先鋭的な表現を目指す向井のスタイルは、タイムラグなしで作品を発表することのできるインターネットと非常に相性が良い。SoundCloudに楽曲を継続的にアップしていたのが関係者の目に留まったことがきっかけとなり、2016年、TOY’S FACTORYが設立した新レーベル「MIYA TERRACE」の最初の所属アーティストとなった。因みに制作ペースの早さは今でも健在。例えば最近で言うと、9月26日にTVアニメ『風が強く吹いている』EDテーマである“リセット”が、そして10月2日には台湾のシンガー・吳卓源 Julia Wuとのコラボソング“Rendezvous”が、そしてその翌日10月3日にはユニバーサルミュージックによるHIPHOP/R&B名曲リバイバル企画の一環である“Rock Wit'cha”(Bobby Brownカバー)の配信がスタートした。すべてが自作曲ではないにせよ、1週間に3曲も新曲が公開されるなんて驚異的なペースだ。

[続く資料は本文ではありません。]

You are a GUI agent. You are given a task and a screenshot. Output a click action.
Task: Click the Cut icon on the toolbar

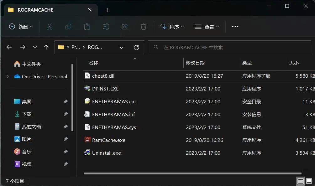click(x=49, y=27)
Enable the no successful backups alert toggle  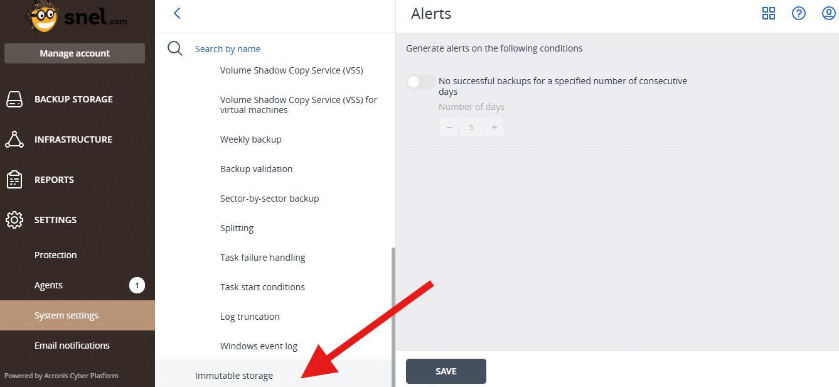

彼の所属する「MIYA TERRACE」は、「自由で独創的なスタンスとアクティブな発想からクリエイションするボーダレスで健全な音楽を発信したい」という想いのもと設立されたそうだが、これはまさに向井の活動そのものにも通ずるテーマである。冒頭に触れたようにサウンド自体がジャンルレスであるほか、そもそも彼はミュージシャンだけでなく、ファッションモデルとしても活動しているのだ。例えば2nd EP『24』のリリースパーティーに出演した呂布の所属するKANDYTOWN、“ZEN”、“TOUCH”のMVを手掛けたdutch_tokyo(山田健人)の所属するyahyel、そして以前本サイトで取り上げたKing Gnuに代表されるように、向井と同じ90年代前半生まれのアーティストにはマルチに活躍する人も多い。音楽以外にも意識を張り巡らせ、一連のクリエイティブとして捉えるような視点を持っていることが彼らの共通項である。

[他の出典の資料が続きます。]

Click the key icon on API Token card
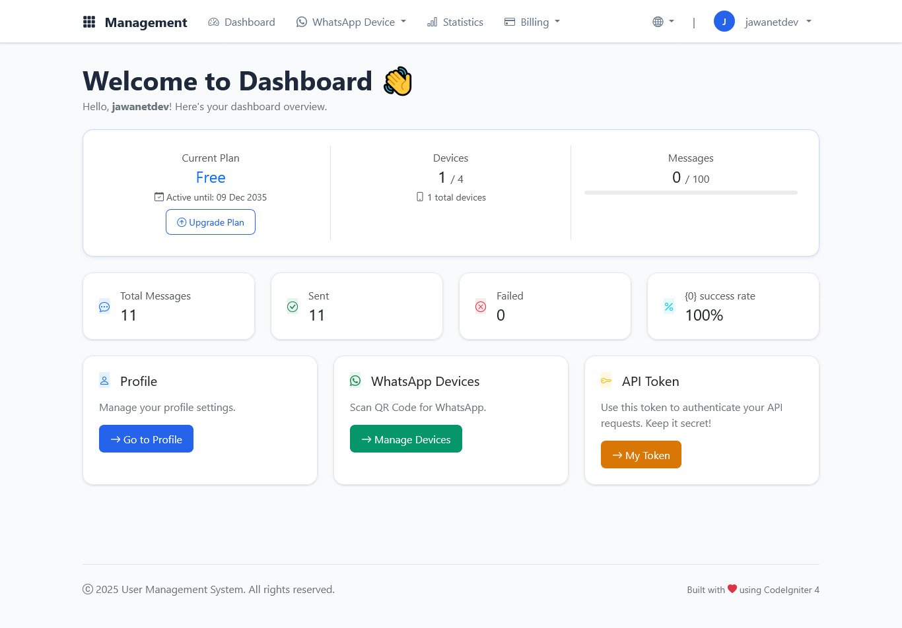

そんな向井太一は11月28日、2ndフルアルバム『PURE』をリリースする。「蔦谷好位置、☆Taku Takahashi、tofubeats、mabanua、高橋海(LUCKY TAPES)、CELSIOR COUPE、grooveman Spotらが参加」という前情報、そしてこれまでとは異なる雰囲気のアートワークを見る限りだと、そのボーダーレス具合に拍車がかかるような内容になっているのでは?と想像することができるが、果たしてどのような作品になっているのだろうか。

先行シングル曲“Crazy”、“リセット”は現在配信中。さらに10月24日からは先行配信シングル第3弾として“Pure (Co-Produced by 高橋海)”の配信がスタートするという。(蜂須賀ちなみ)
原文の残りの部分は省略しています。